Sean "Puffy" Combs didn't find too many fans at New York's Apollo Theatre last week when he attended a performance by heavy metal band Korn. After the rockers left the stage, some audience members who spotted Combs started chanting, "Puffy sucks!" A witness reported that Combs waved to the crowd at first--but once he made out what they were saying, took his leave. . . .
The Brooklyn Academy of Music's Next Wave Festival is presenting "Party at the End of Time: '1999' Live," in which The Roots, Vernon Reid and other artists will perform the classic 1982 album "1999" by The Artist who was then known as Prince. Additional performers include N'Dea Davenport, Corey Glover, Coati Mundi, Angelique Kidjo, PM Dawn and Black Thought. Performances are Dec. 11 and 12. For information call 718-636-4100. . . .
A New Orleans rapper who performs in a bumblebee suit and calls himself Bum Beazy was arrested and charged last week with a series of robberies he allegedly undertook to raise money to record an album. James Lane, 20, who was captured after allegedly holding up a grocery store, admitted to robbing nine businesses in the New Orleans area, police said. . . .

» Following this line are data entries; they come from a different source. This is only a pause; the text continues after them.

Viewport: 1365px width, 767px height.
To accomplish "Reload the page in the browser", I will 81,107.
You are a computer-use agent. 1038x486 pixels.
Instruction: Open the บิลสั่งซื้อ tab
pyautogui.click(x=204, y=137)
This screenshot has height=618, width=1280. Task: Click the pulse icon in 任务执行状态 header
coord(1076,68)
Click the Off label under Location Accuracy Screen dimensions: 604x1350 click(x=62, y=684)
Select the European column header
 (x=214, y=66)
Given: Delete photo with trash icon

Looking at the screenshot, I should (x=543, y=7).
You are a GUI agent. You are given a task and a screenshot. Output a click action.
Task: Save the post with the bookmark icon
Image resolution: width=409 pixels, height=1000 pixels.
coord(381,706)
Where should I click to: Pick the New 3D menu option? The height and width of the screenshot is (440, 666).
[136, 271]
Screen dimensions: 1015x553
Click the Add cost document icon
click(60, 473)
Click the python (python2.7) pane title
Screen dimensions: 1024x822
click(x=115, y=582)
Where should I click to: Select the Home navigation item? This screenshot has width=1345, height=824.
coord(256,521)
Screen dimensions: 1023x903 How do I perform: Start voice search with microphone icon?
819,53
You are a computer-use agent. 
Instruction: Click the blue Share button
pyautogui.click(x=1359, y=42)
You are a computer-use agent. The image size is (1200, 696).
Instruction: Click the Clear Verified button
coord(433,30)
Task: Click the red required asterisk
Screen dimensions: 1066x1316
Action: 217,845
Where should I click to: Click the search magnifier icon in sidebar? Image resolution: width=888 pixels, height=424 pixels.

Internet music sales are expected to top $5.2 billion in 2005, fueled by sales from record labels and the ease of ordering CDs and downloading tunes over the Internet, according to a new study. Online music sales hit $170 million last year, according to the study from research outfit Music Business International. The study said Internet sales will represent one-tenth of the total $46 billion music market in 2005, with downloaded music pegged to be worth $635 million alone. Artists such as David Bowie, George Michael and Public Enemy have already endorsed the use of MP3 technologies to provide downloadable music to consumers. An estimated 3 million CD-quality tracks are already downloaded each day, most of them for free; in response, music companies have teamed up to figure out how best to protect their copyrights and royalties. So far, record labels have made only tentative forays into selling music online. "It's turned the industry upside down," said Simon Dyson, a music market analyst at Market Tracking International, which produced the report for MBI. "Piracy is ahead of the industry instead of the other way around."